Int J Biol Sci 2023; 19(6):1925-1940. doi:10.7150/ijbs.76704 This issue Cite
1. Chongqing Key Laboratory of Translational Research for Cancer Metastasis and Individualized Treatment, Chongqing University Cancer Hospital, Chongqing 400030, China.
2. College of Basic Medical Sciences, Third Military Medical University, Chongqing 400038, China.
3. Department of Hepatobiliary Surgery, Southwest Hospital, Third Military Medical University, Chongqing 400038, China.
4. School of Medicine Chongqing University, Chongqing 400030, China.
*These authors contributed equally to this work.
Background: Fatty acid oxidation (FAO) is a major alternate energy metabolism pathway in tumor cells subjected to metabolic stress caused by glucose deficiency during rapid progression. However, the mechanism of metabolic reprogramming between glycolysis and FAO in tumor cells is unknown. Therefore, identifying the metabolic glucolipid conversion hub in tumor cells is crucial.
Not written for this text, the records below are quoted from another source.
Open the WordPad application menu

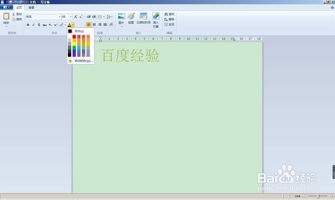coord(5,7)
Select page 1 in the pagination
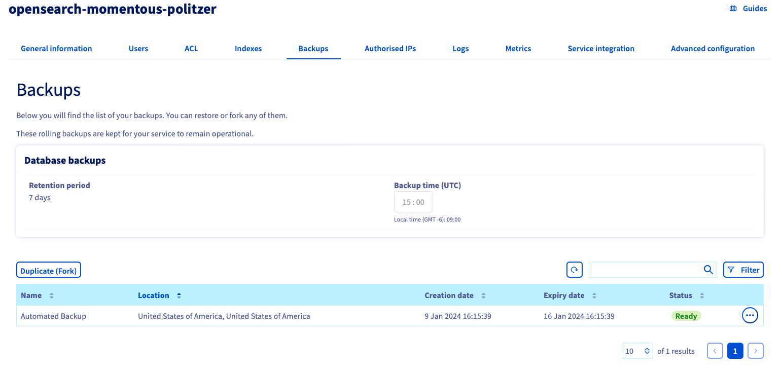 tap(735, 350)
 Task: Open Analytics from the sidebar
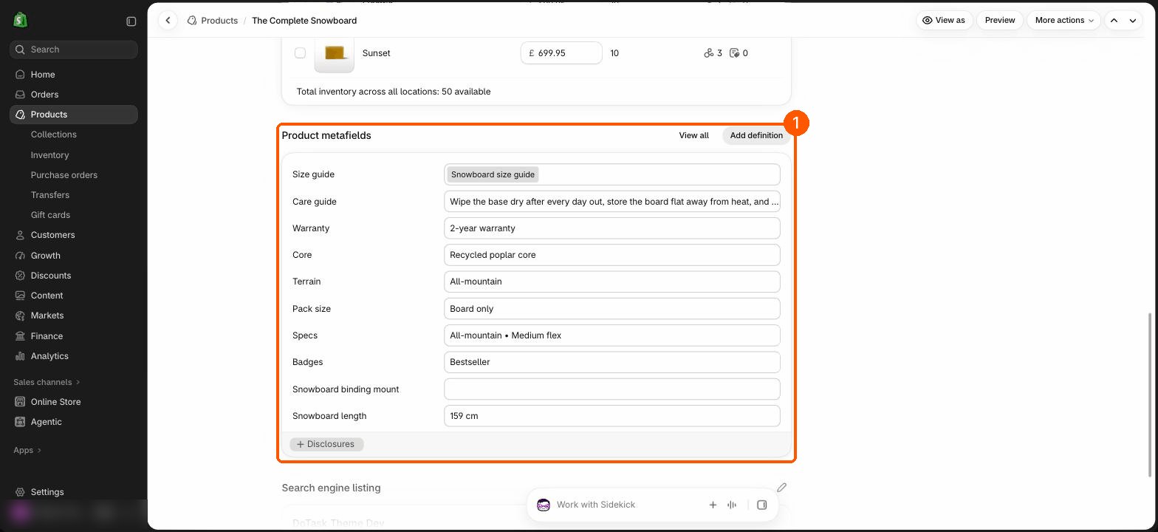49,356
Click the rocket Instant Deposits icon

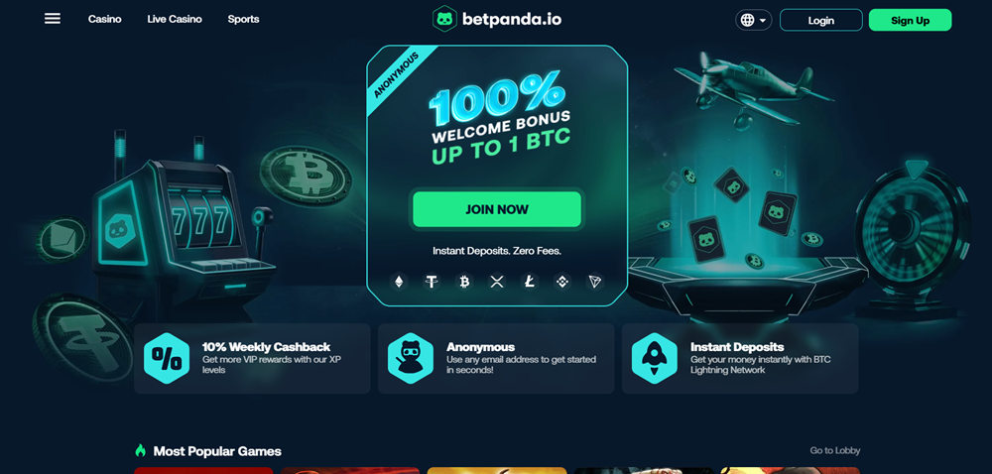point(655,358)
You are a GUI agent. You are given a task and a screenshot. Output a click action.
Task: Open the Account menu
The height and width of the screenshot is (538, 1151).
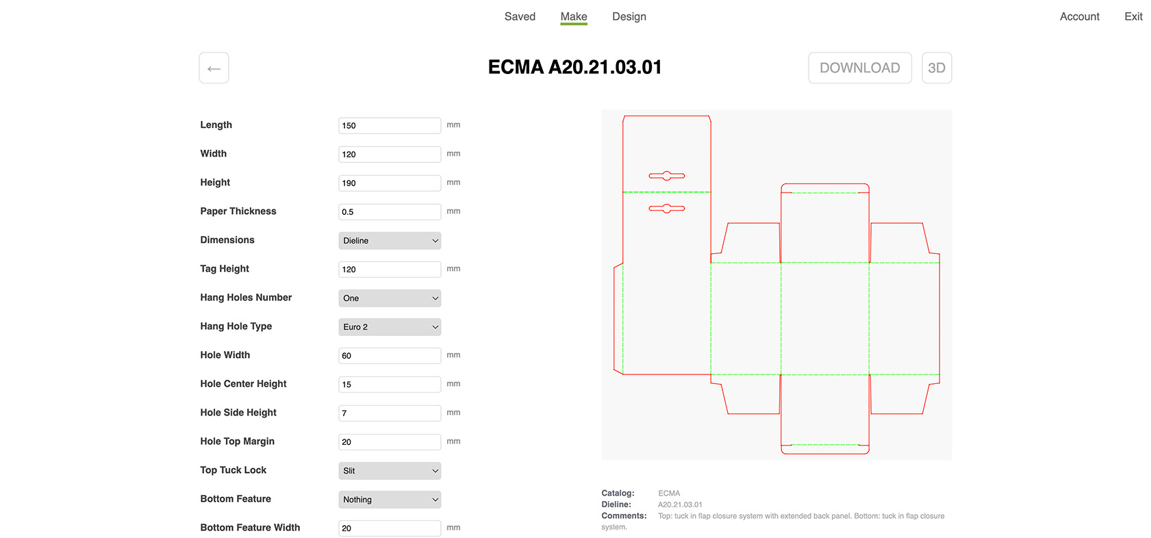tap(1079, 16)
Methods: We used single-cell RNA sequencing (scRNA-Seq), RNA sequencing (RNA-Seq), The Cancer Genome Atlas (TCGA), and chromatin immunoprecipitation sequencing (ChIP-Seq) to predict the critical regulator and mechanism of metabolic glucolipid conversion in colorectal cancer (CRC) tumor cells. We used Seahorse metabolic analysis, immunoblotting, immunofluorescence, and immunohistochemical (IHC) technology to verify the prediction and mechanism of this regulator in cancer cell lines, a nude mouse xenograft model, and clinical CRC samples.
Results: We demonstrated that sirtuin-1 (SIRT1) was upregulated in CRC cells in response to glucose deprivation and oxidative stress. SIRT1 was also a hub of metabolic glucolipid conversion. SIRT1 upregulation deacetylated β-catenin, translocated it from the nucleus to the cytoplasm, attenuated glycolysis, and was positively correlated with fatty acid oxidation (FAO). Clinical analysis of SIRT1 expression in tumor tissues showed the SIRT1High profile was associated with poor prognosis in CRC patients. SIRT1 interference therapy significantly suppressed tumors in the mouse xenograft model.
Conclusions: In hostile, glucose-deficient TMEs, SIRT1 is upregulated, and CRC cells transform the Warburg phenotype to FAO. SIRT1 indicates the frequency of glucolipid transformation and rapid tumor progression and is a promising therapeutic target of CRC.
Keywords: β-catenin, colorectal cancer, metabolic glucolipid reprogramming, sirtuin-1, tumor development.